**What to produce**. Copy out part of the dieharder excerpt word for word, beginning at the words "As I keep emphasizing" and stopping after "from the community.".

**Excerpt provided**.
_ _ _ _

One advantage of dieharder is that it has a number of these "good
generators" immediately available for comparison runs, courtesy of the
Gnu Scientific Library and user contribution (notably David Bauer, who
kindly encapsulated aes and threefish). I use AES_OFB, Threefish_OFB,
mt19937_1999, gfsr4, ranldx2 and taus2 (as well as "true random"
numbers from random.org) for this purpose, and I try to ensure that
dieharder will "pass" in particular the -g 205 -S 1 -s 1 generator at
any reasonable p-value resolution out to -p 1000 or farther.
Tests (such as the diehard operm5 and sums test) that consistently fail
at these high resolutions are flagged as being "suspect" -- possible
failures of the alternative null hypothesis -- and they are strongly
deprecated! Their results should not be used to test random number
generators pending agreement in the statistics and random number
community that those tests are in fact valid and correct so that
observed failures can indeed safely be attributed to a failure of the
intended null hypothesis.
As I keep emphasizing (for good reason!) dieharder is community
supported. I therefore openly ask that the users of dieharder who are
expert in statistics to help me fix the code or algorithms being
implemented. I would like to see this test suite ultimately be
validated by the general statistics community in hard use in an open
environment, where every possible failure of the testing mechanism
itself is subject to scrutiny and eventual correction. In this way we
will eventually achieve a very powerful suite of tools indeed, ones
that may well give us very specific information not just about failure
but of the mode of failure as well, just how the sequence tested
deviates from randomness.
Thus far, dieharder has benefitted tremendously from the community.
Individuals have openly contributed tests, new generators to be tested,
and fixes for existing tests that were revealed by their own work with
the testing instrument. Efforts are underway to make dieharder more
portable so that it will build on more platforms and faster so that
more thorough testing can be done. Please feel free to participate.
FILE INPUT
The simplest way to use dieharder with an external generator that
produces raw binary (presumed random) bits is to pipe the raw binary
output from this generator (presumed to be a binary stream of 32 bit
unsigned integers) directly into dieharder, e.g.:
cat /dev/urandom | ./dieharder -a -g 200
Go ahead and try this example. It will run the entire dieharder suite
of tests on the stream produced by the linux built-in generator
/dev/urandom (using /dev/random is not recommended as it is too slow to
test in a reasonable amount of time).
Alternatively, dieharder can be used to test files of numbers produced
by a candidate random number generators:
dieharder -a -g 201 -f random.org_bin
for raw binary input or
dieharder -a -g 202 -f random.org.txt
for formatted ascii input.
A formatted ascii input file can accept either uints (integers in the
range 0 to 2^31-1, one per line) or decimal uniform deviates with at
least ten significant digits (that can be multiplied by UINT_MAX = 2^32
to produce a uint without dropping precition), also one per line.
Floats with fewer digits will almost certainly fail bitlevel tests,
although they may pass some of the tests that act on uniform deviates.
Finally, one can fairly easily wrap any generator in the same (GSL)
random number harness used internally by dieharder and simply test it
the same way one would any other internal generator recognized by
dieharder. This is strongly recommended where it is possible, because
dieharder needs to use a lot of random numbers to thoroughly test a
generator. A built in generator can simply let dieharder determine how
many it needs and generate them on demand, where a file that is too
small will "rewind" and render the test results where a rewind occurs
suspect.

_ _ _ _

**Dataset section**.
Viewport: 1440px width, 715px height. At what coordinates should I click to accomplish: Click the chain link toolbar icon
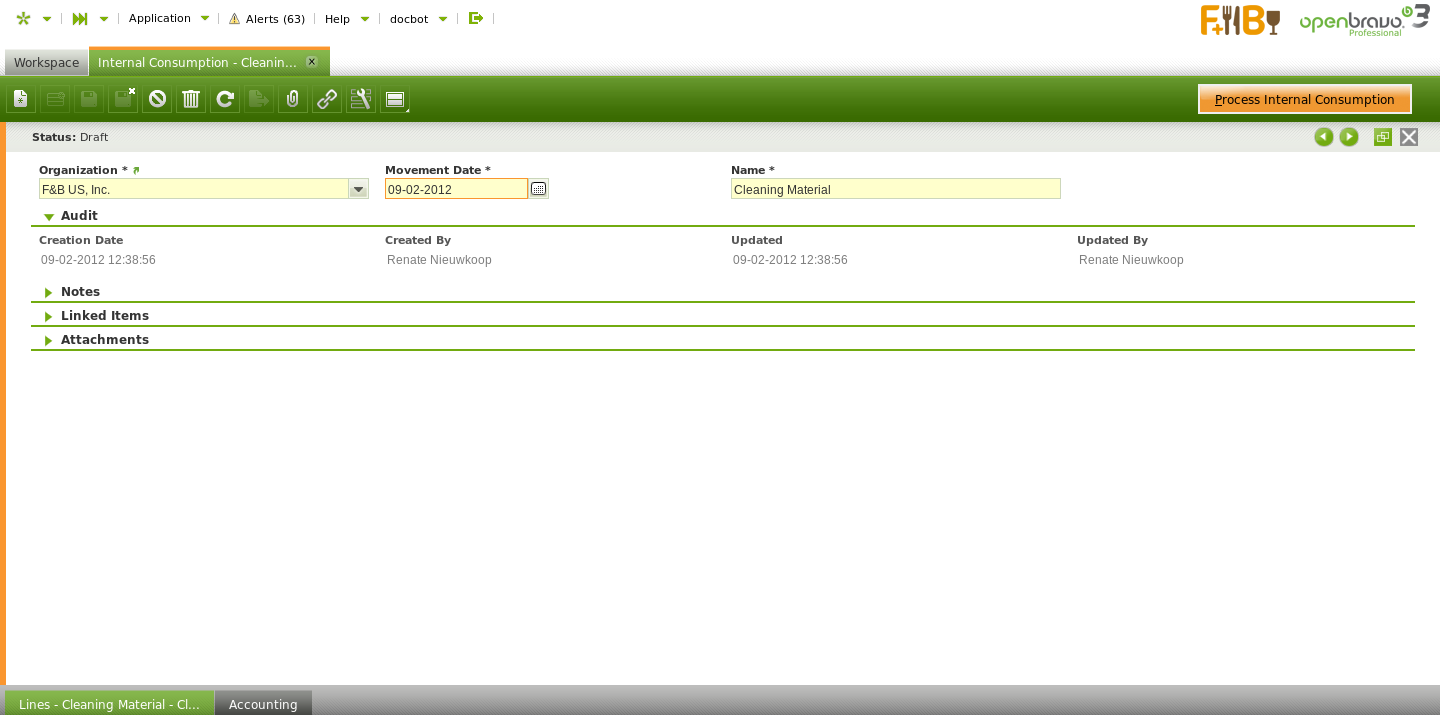327,99
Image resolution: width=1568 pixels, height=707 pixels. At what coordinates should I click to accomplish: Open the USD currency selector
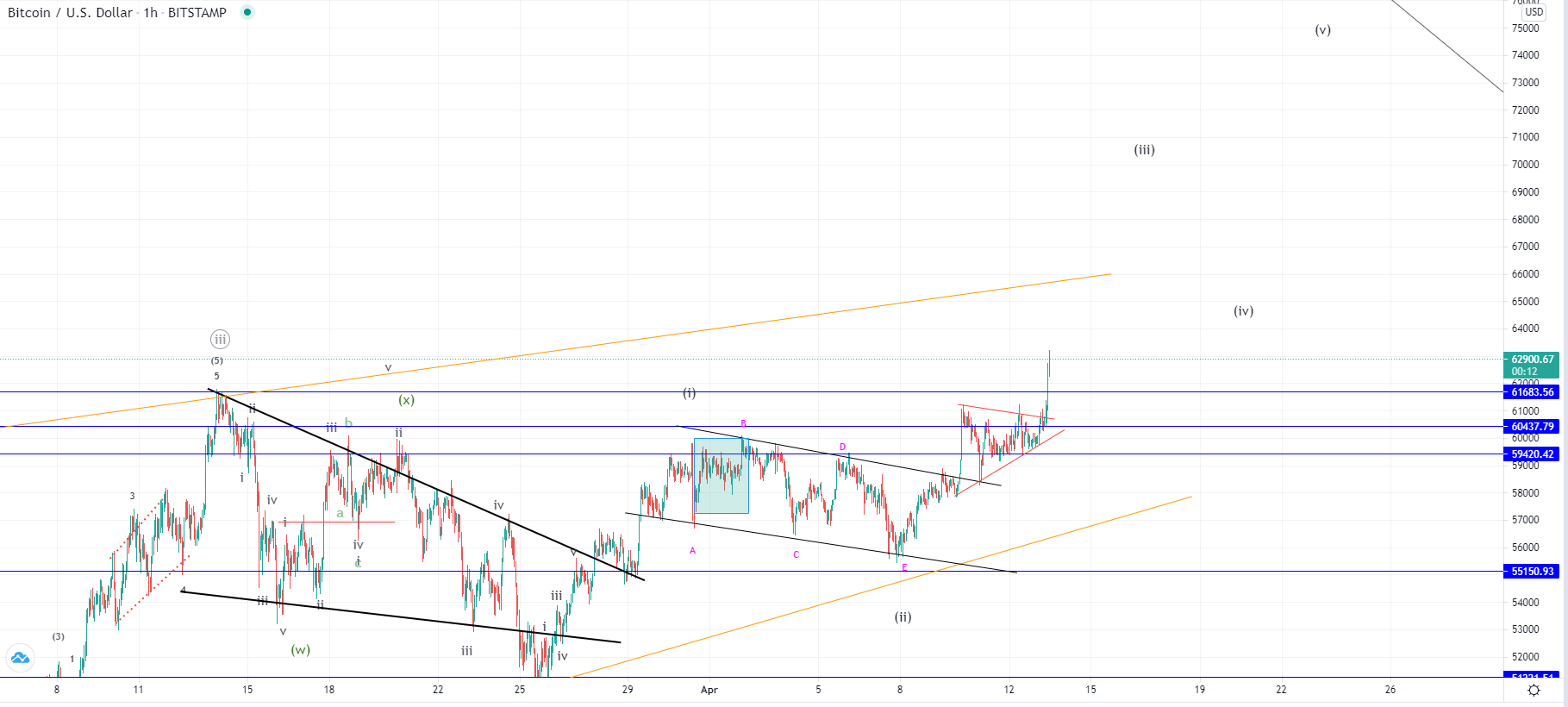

_ _ _ _

**Answer for the task**.
As I keep emphasizing (for good reason!) dieharder is community
supported. I therefore openly ask that the users of dieharder who are
expert in statistics to help me fix the code or algorithms being
implemented. I would like to see this test suite ultimately be
validated by the general statistics community in hard use in an open
environment, where every possible failure of the testing mechanism
itself is subject to scrutiny and eventual correction. In this way we
will eventually achieve a very powerful suite of tools indeed, ones
that may well give us very specific information not just about failure
but of the mode of failure as well, just how the sequence tested
deviates from randomness.
Thus far, dieharder has benefitted tremendously from the community.